Ele sorriu com tristeza.

— Me perdoe por tê-la deixado aqui. Eu deveria ter voltado pra te buscar.

— Você tinha sua vida e eu a minha, não o culpo por isso. Mas o fato é que Tebas foi o único homem que se interessou por mim, sobretudo, depois de eu ter perdido meu dote. Como você bem sabe... Não sou muito atraente aos olhos. — Ela emitiu um sorriso triste, mas Ronnar sabia que aquilo a magoava desde a infância. — Tebas, acima de tudo, é meu amigo. Ele me ama incondicionalmente... E eu o amo por isso. Por vezes já pedi para que deixasse outro fazer esse trabalho, mas ele sempre diz que o próximo ano será o último... E assim vai ficando. Se eu disser que não gosto do conforto que o dinheiro pode proporcionar, estaria mentindo. Mas a grande verdade é que no final das contas a decisão é dele, irmão, e mesmo que eu não goste, tenho que respeitar a decisão do meu marido.

Ronnar assentiu.

— Você tem razão, tem que ser uma decisão dele, mas se não deixou até agora, não creio que deixará mais. Mas não posso dizer que me sinto confortável em ver meu cunhado ir sempre a Beymuth para sangrar um pouco mais aquele sofrido povo.
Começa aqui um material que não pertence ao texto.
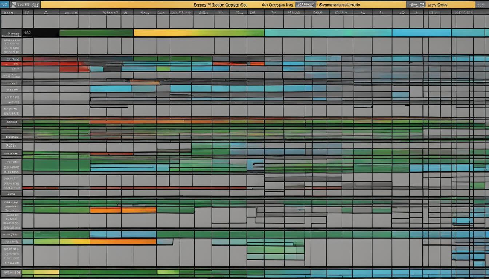
Task: Select the Snmwranceclenerio tab in the title bar
Action: click(x=339, y=5)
— Eu entendo você, Ronnar... — Ela se levantou. — Mas esse assunto terá que esperar um outro dia, por hora, você tem que dormir e descansar um pouco. Que os Antigos te protejam, meu irmão.
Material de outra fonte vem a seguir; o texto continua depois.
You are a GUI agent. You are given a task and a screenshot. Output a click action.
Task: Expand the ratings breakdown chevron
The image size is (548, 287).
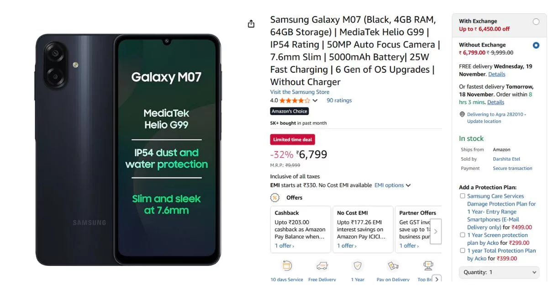click(x=316, y=100)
Ronnar sorriu e assentiu para sua irmã. Em seguida ela saiu do quarto.

Ele então tirou as botas, pôs seu machado bem próximo a si e rapidamente adormeceu, mas logo iria descobrir que suas expectativas de um boa noite de sono não se concretizariam.

Desde pequeno Ronnar costumava sonhar os sonhos mais estranhos, e eles geralmente tinham algum significado, e naquela noite teve um que estava lhe trazendo angústia: ele se viu em um campo onde havia muitas pessoas plantando, e do meio da plantação levantaram-se duas aves carniceiras, um macho, outro fêmea, e elas começaram a grasnar alto; até que surgiram muitos homens com asas roxas, como se nas pontas delas houvessem facas, e eles começaram a matar todos os trabalhadores. Houve certa luta, mas as pessoas que colhiam estavam em menor número e despreparadas, e em pouco tempo já estavam sendo massacradas sem nenhuma piedade.
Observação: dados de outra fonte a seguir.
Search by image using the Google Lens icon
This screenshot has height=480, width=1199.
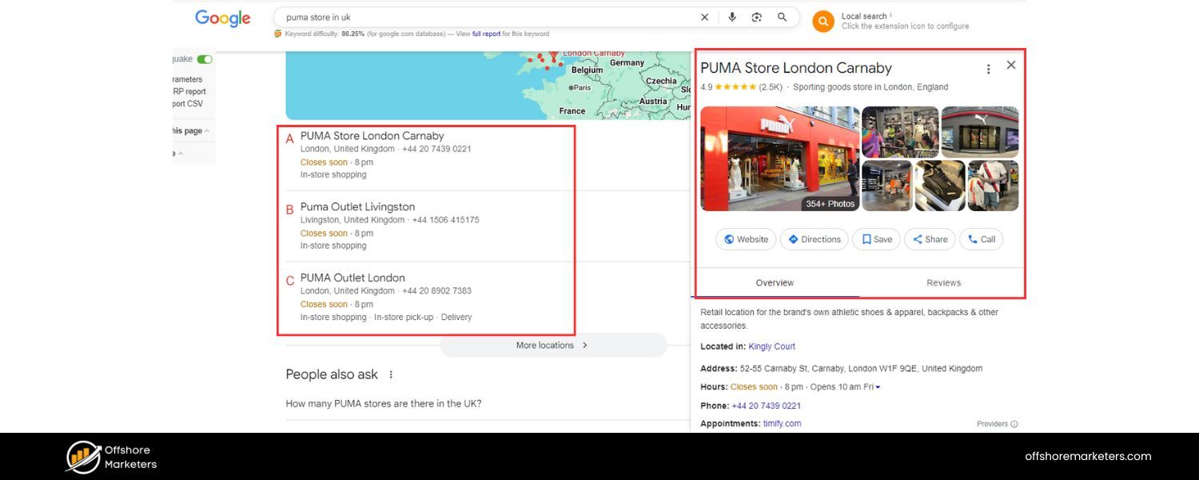[756, 17]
Foi então que surgiu um alto homem com asas amarelas que também parecia ter facas afiadas nas pontas, e atrás dele, muitos outros homens com armas em punho. E então, o homem que tinha asas amarelas começou a destroçar os de asas roxas com suas asas afiadas.

Ronnar acordou suado e assustado e pulou ofegante da cama.

Aquele sonho não fazia nenhum sentido. Não entendia o porquê de sonhar com plantações ou colheitas, mas algo lhe chamou a atenção, as cores.

O amarelo dos Brunne, e principalmente, o roxo da Unificação.

Poderia não ser nada, mas poderia ser alguma coisa que não conseguia compreender. Então ele foi até o pote, bebeu água e depois decidiu voltar a dormir.

Ele até se deitou e fechou os olhos na vã tentativa de conseguir adormecer novamente, mas agora a única coisa que via em sua mente era a enorme estátua de Mikar Noutmander empunhando espada e escudo.